Today, to the casual observer, my sister looks as though she has reneged on her vow. She has white friends, attends an interracial church, and functions well in a white environment. But all her life, like many African Americans, Joanie has had a safe, time-tested method for emotionally dealing with whites.
There is a scene from the movie Roots that illustrates the way blacks tend to label whites. Tom and his family (newly freed slaves) have befriended a poor white couple. Against tradition, George and Mary treat their new black friends as equals. One night Tom is visited by white night riders, tied to a tree, and about to be horse-whipped for being "uppity." In a backhanded way, George saves Tom's life by demanding that he deliver the whipping.
Afterward, Tom's young son sits in tears on the porch with Mary. Summoning all the hate and bitterness an eight-year-old can muster, he vents his feelings. "I hate white folks," he sobs bitterly. "And if I get a chance I'll do to them what they did to my daddy."
"But what about me and George?" Mary asks. "We're white."
The boy looks up as if surprised that Mary could say such a silly thing. "But you and George are different," he says. "You good white people."
This is precisely how many blacks deal with whites today. From a distance, they are "white folks" and therefore suspect. Once we get to know them up close and personal, we may mentally remove them from the "bad" category.

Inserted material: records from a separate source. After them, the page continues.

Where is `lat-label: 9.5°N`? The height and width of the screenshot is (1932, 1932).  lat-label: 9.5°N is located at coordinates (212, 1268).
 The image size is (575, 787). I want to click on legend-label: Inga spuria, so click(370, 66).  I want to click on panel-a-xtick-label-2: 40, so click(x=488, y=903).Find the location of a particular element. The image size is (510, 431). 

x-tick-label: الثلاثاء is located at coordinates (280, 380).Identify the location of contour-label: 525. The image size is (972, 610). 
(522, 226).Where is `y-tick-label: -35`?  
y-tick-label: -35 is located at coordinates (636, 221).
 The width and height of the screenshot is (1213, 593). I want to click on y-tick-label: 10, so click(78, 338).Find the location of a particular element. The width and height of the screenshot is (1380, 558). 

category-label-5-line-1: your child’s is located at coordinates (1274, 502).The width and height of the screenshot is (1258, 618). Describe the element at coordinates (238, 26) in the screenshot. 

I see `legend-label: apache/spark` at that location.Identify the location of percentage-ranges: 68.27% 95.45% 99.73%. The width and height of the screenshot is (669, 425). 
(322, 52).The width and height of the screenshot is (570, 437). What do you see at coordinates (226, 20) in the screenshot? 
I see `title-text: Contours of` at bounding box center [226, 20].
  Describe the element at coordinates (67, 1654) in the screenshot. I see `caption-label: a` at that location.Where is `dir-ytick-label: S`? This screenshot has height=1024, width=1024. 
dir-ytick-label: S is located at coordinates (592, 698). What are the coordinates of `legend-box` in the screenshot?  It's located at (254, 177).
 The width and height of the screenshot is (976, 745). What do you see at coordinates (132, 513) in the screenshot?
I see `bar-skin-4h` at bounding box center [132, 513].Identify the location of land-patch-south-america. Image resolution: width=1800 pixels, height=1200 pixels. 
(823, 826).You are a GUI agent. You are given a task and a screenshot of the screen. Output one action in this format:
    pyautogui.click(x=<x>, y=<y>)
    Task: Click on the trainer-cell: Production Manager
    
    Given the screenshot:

Explaining this procedure is risky. Generalizations are always dangerous; and many of my black brothers and sisters feel that revealing our secrets in mixed company borders on treason. But there are also many of us African Americans who are growing tired of the tiptoeing that takes place in so many racial-reconciliation gatherings. For us, it is time to move into deeper waters.
White folks
There is an automatic mental procedure that takes place for many blacks upon first meeting a white. First a decision must be made as to whether or not we will give him or her the time of day. If so, then, immediately the "Is he for real or phony?" antennas are raised, the "white superiority" sensors powered up, and the "racism" detector activated—all in an effort to analyze quickly any "vibes" and interpret any data, verbal or nonverbal, from the subject. All this is necessary to determine whether the white person deserves special consideration as an "individual," that is, a "good white person," or as a "typical" white person who should be quickly relegated to the simple category "white folks," as in "You know how white folks is."